>> START Supplied passage

# Nos KT66 treasure



## Morattoampshop (Nov 3, 2013)

Coolest tubes ever!!!
KT66 Nos Gold lion Genelex tubes
I was the lucky guy to cut the bags open after 50 years .
Most mortals never get a chance to do this with these tubes so I had to show them


----------



## Granny Gremlin (Jun 3, 2016)

Nice! I just scored a matched quad of NOS military (thicker glass; better QC) Teslovak (pre JJ) KT88s for my Sunn. Can't hardly wait for those to arrive. Not as nice as a set of Gold Lions, but at 1/4 (or less) of the price it's what I can afford.


----------



## gtone (Nov 1, 2009)

If you're a tube amp geek (and I consider myself one, btw), it doesn't get much better than that! Cheers...


----------



## capnjim (Aug 19, 2011)

Holy crap! Dare I ask the price?
I had a chance to buy a case of 100 NOS for 20$ each around 20 years ago. That would have been a good investment!


----------



## dcole (Oct 8, 2008)

capnjim said:


> Holy crap! Dare I ask the price?
> I had a chance to buy a case of 100 NOS for 20$ each around 20 years ago. That would have been a good investment!

>> END Supplied passage
>> START Given information

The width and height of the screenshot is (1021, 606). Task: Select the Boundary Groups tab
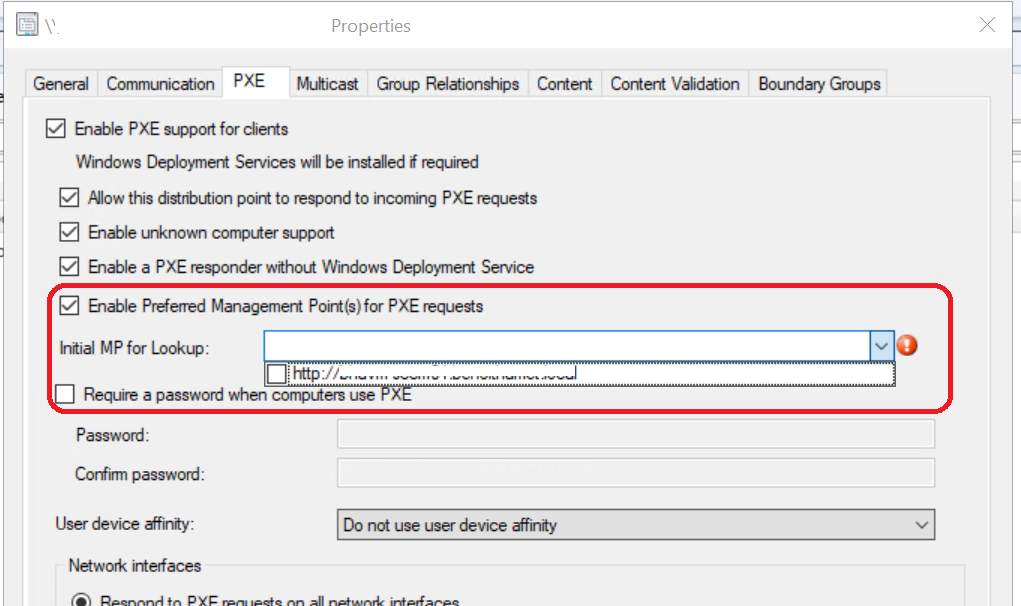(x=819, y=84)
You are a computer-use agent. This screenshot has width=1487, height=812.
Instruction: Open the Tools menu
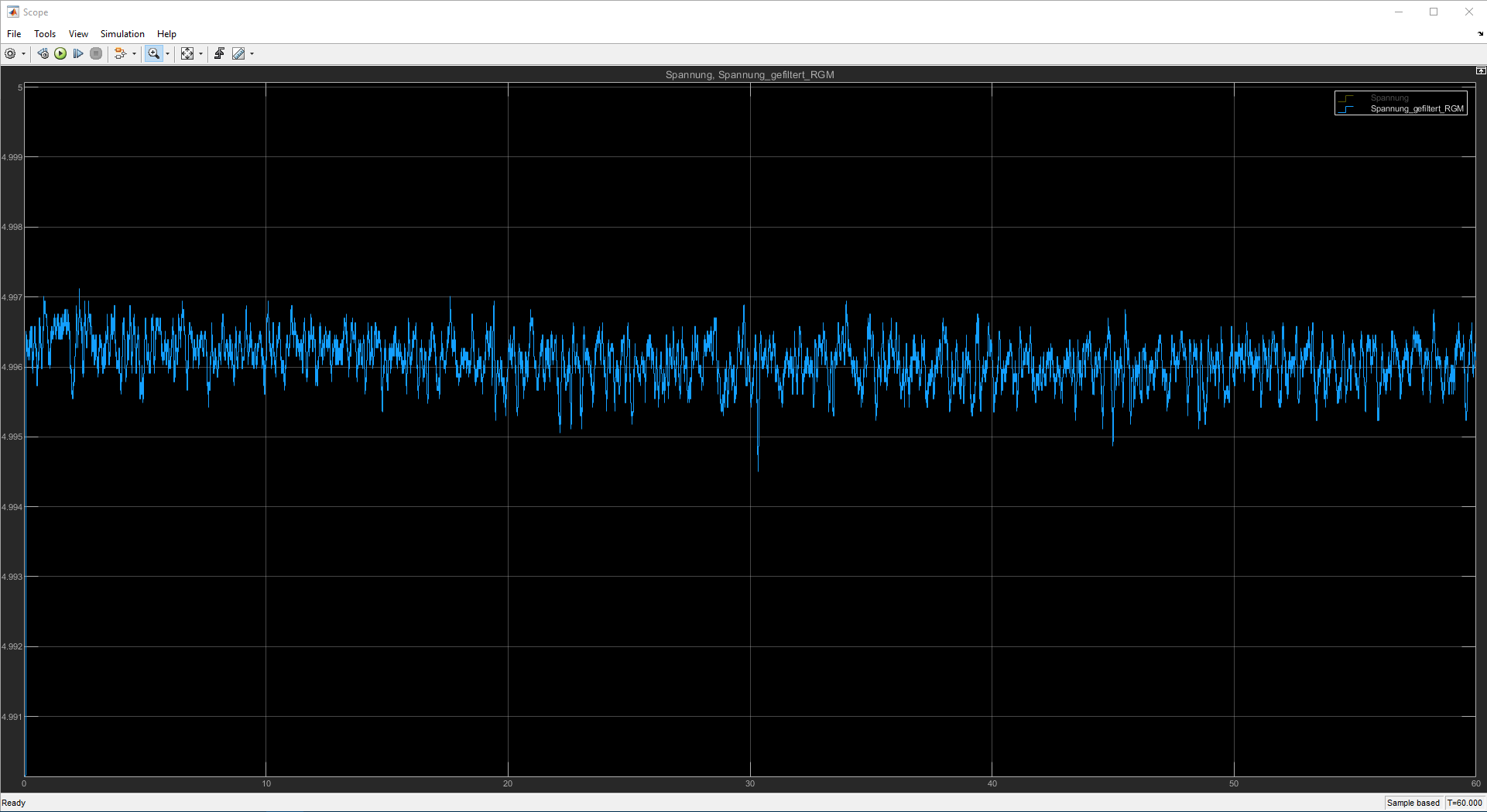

>> END Given information

### Your instructions
Reproduce the KT66 tube thread word for word, everything from "Nice! I just" down to "than that! Cheers...". Work from the KT66 tube thread alone.

### Final result
Nice! I just scored a matched quad of NOS military (thicker glass; better QC) Teslovak (pre JJ) KT88s for my Sunn. Can't hardly wait for those to arrive. Not as nice as a set of Gold Lions, but at 1/4 (or less) of the price it's what I can afford.


----------



## gtone (Nov 1, 2009)

If you're a tube amp geek (and I consider myself one, btw), it doesn't get much better than that! Cheers...